(Text and item location entries)
- - - -

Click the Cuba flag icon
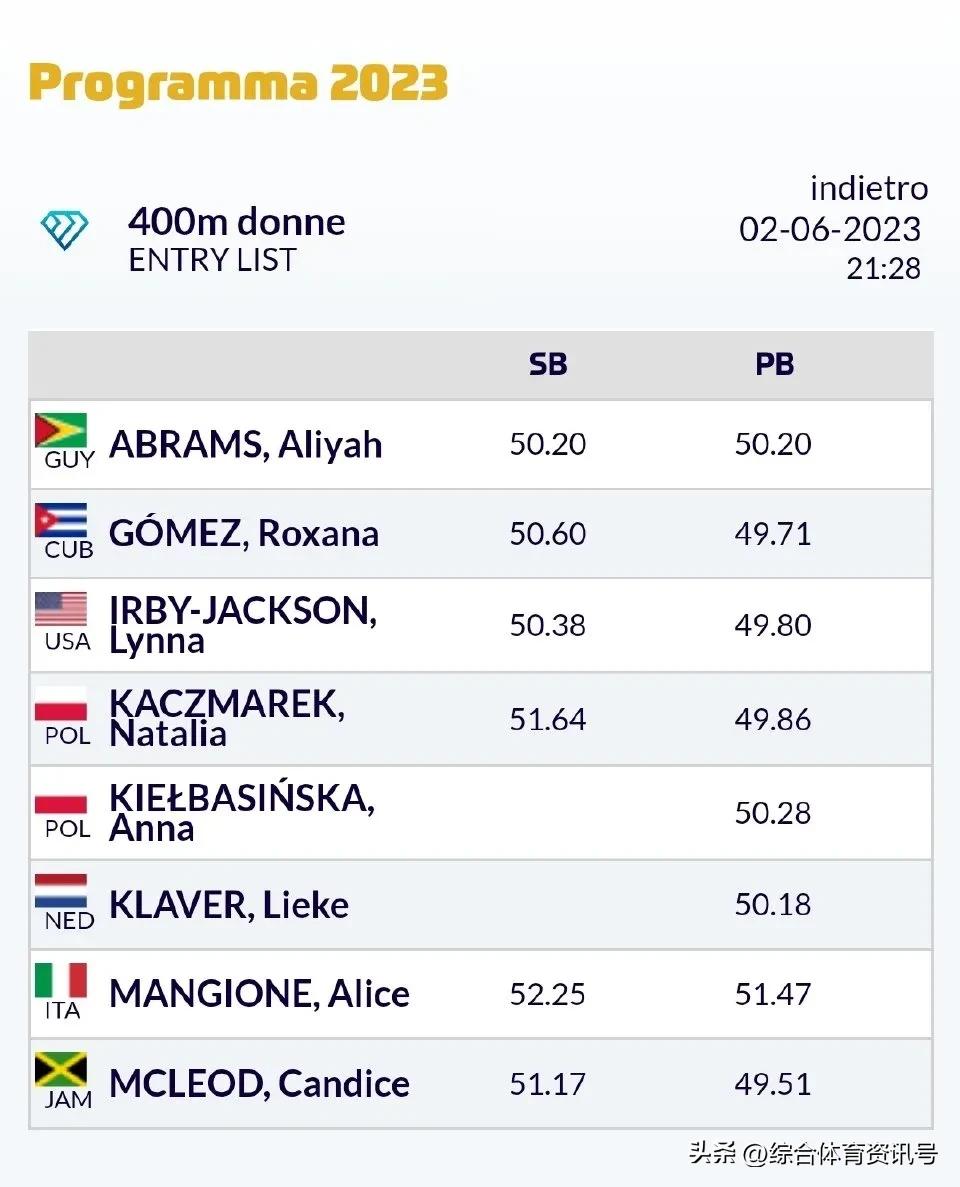Image resolution: width=960 pixels, height=1187 pixels. [61, 521]
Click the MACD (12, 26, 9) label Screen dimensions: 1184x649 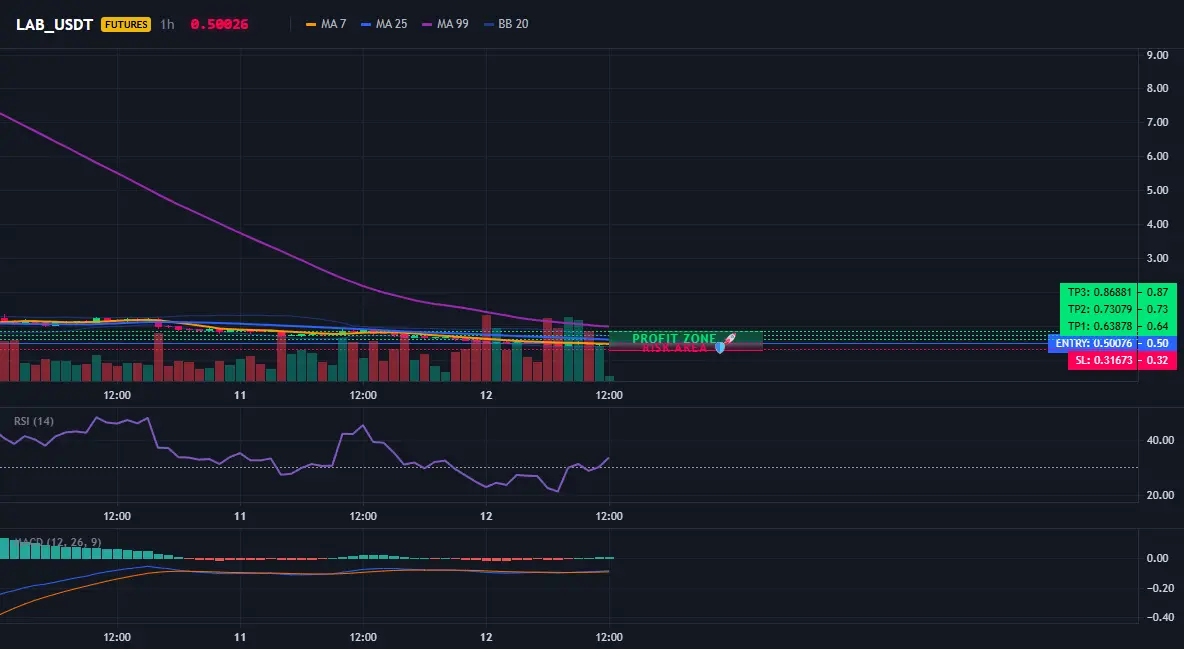pos(57,542)
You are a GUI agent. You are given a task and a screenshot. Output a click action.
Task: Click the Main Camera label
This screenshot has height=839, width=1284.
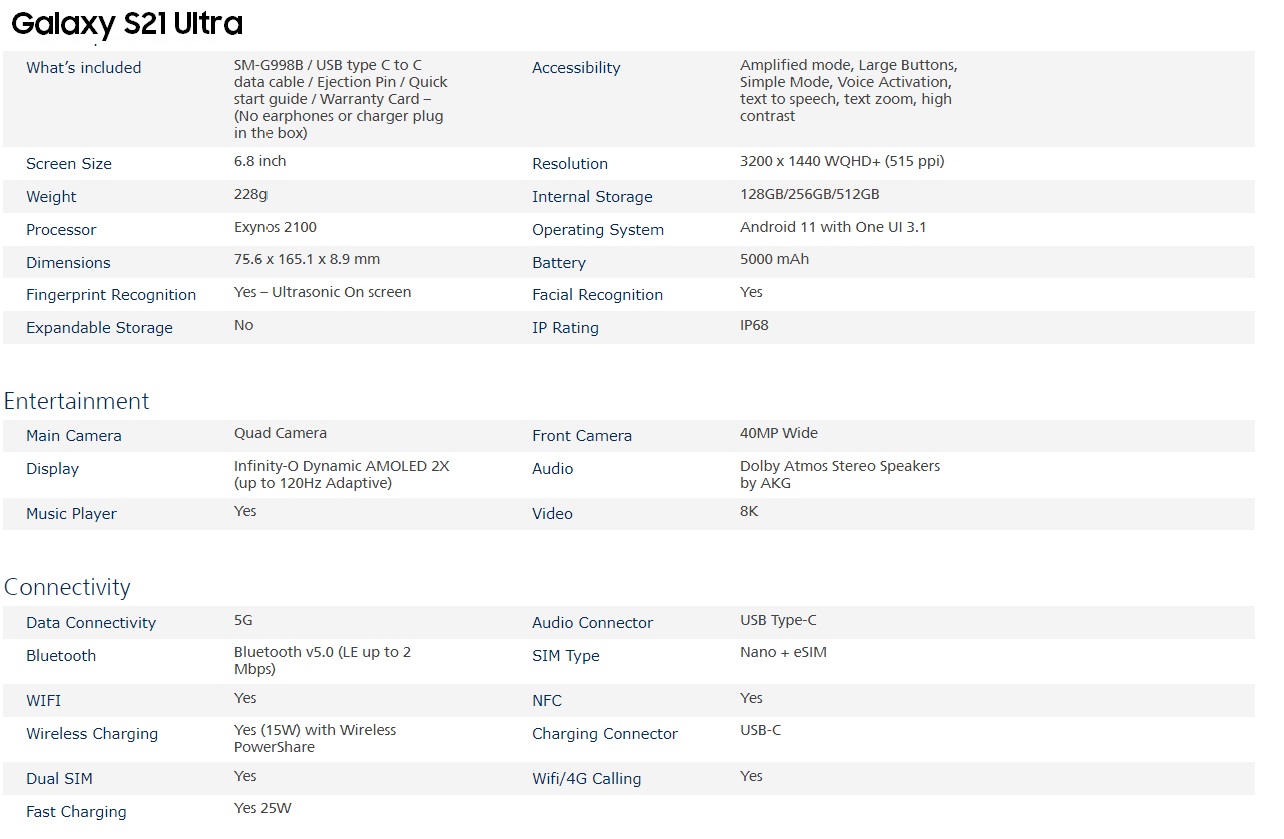coord(74,436)
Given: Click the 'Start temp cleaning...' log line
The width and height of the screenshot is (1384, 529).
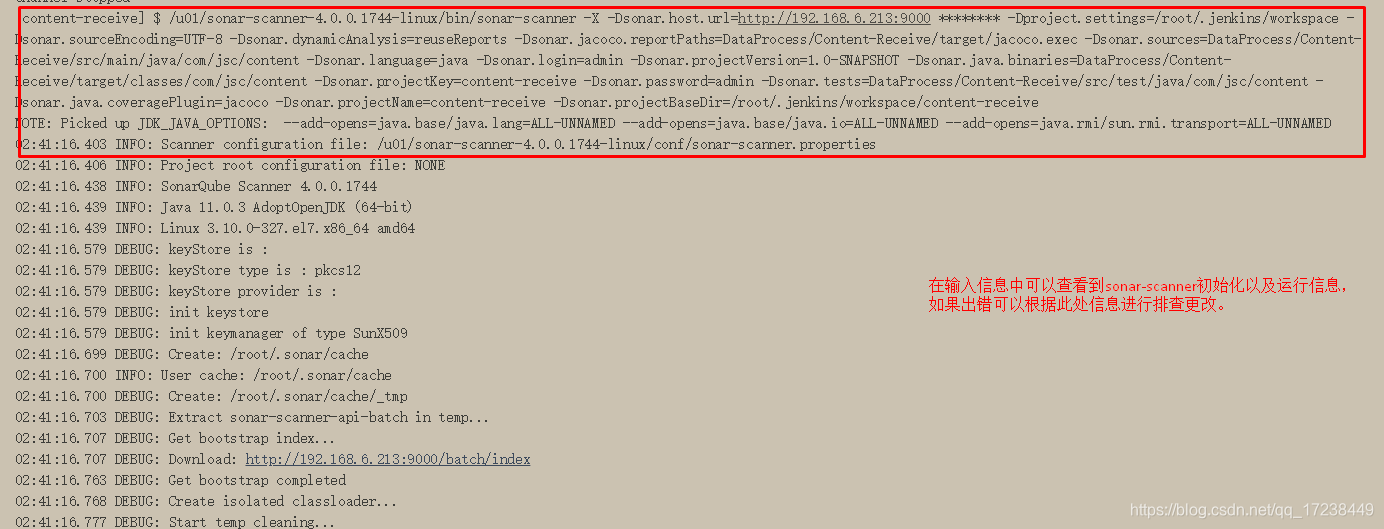Looking at the screenshot, I should point(175,522).
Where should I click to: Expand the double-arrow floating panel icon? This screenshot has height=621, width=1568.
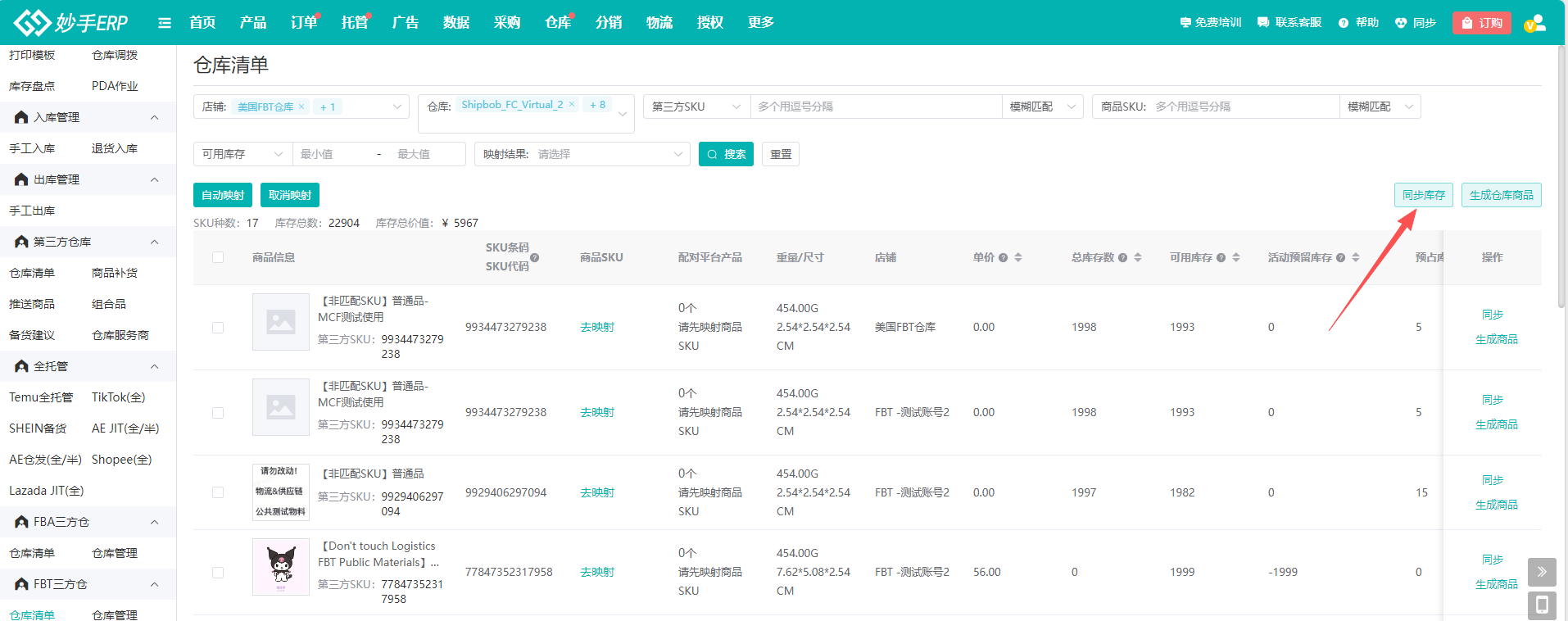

- - - -

_Task prompt:_
Retype the lines from the one containing "You are a GUI" through the end of the entries, both ends included, without the pictures.

_Exercise response:_
You are a GUI agent. You are given a task and a screenshot. Output a click action.
Task: Click the Main Camera label
This screenshot has height=839, width=1284.
coord(74,436)
Given: Click the 'Start temp cleaning...' log line
The width and height of the screenshot is (1384, 529).
Looking at the screenshot, I should point(175,522).
Where should I click to: Expand the double-arrow floating panel icon? This screenshot has height=621, width=1568.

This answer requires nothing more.